Matthew Parris in The Times [£]: "In time I expect we shall adapt ourselves to the violence of social-media-driven formation of opinion; learn to question; learn to distrust or discount. But for the moment I fear the advance of technology is outrunning our ability to contain and civilise its effects. All at once, too many individuals who had felt solitary, outnumbered in their unbalanced or unpleasant opinions, have learned that there are millions more like them out there. I worry that the social media are putting us in touch with our inner barbarian."


Newsquest's Croydon Guardian editor Andy Parkes in a column in his paper, as reported by Press Gazette: “In an effort to get even more of your news stories onto our websites we would like to invite you to publish your own stories on our website.…write your article as close to the style of a news story as you can, making sure you include detail of the what, who, where and when. Attach any photos you’ve got to go with it and then click send.”



Charlotte Edwardes interviewing John Humphrys in The Times [£]: "He’s constantly asking his bosses whether they want him to leave, displaying that complicated neediness common among journalists. 'Nobody seems desperately keen to get rid of me,' he says. 'I’ve talked to everybody. I keep saying to people, ‘Do you want me to …?"
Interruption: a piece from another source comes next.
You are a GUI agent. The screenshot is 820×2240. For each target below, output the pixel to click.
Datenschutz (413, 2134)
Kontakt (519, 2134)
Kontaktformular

Roy Greenslade on MediaGuardian on the way the publisher of the Mirror gave up a source to police: "Trinity Mirror has no right to own newspapers. Its board should resign. Read the story of what the publisher did to Robert Norman, as detailed in a Press Gazette interview, and you will understand why."


Martin Stone, ex-journalist, rock guitarist and rare book dealer who died this week, on leaving the Croydon Advertiser, according to his obit in the Telegraph"I wanted to be Muddy Waters - instead I was covering the Women's Institute donkey derby for seven quid a week."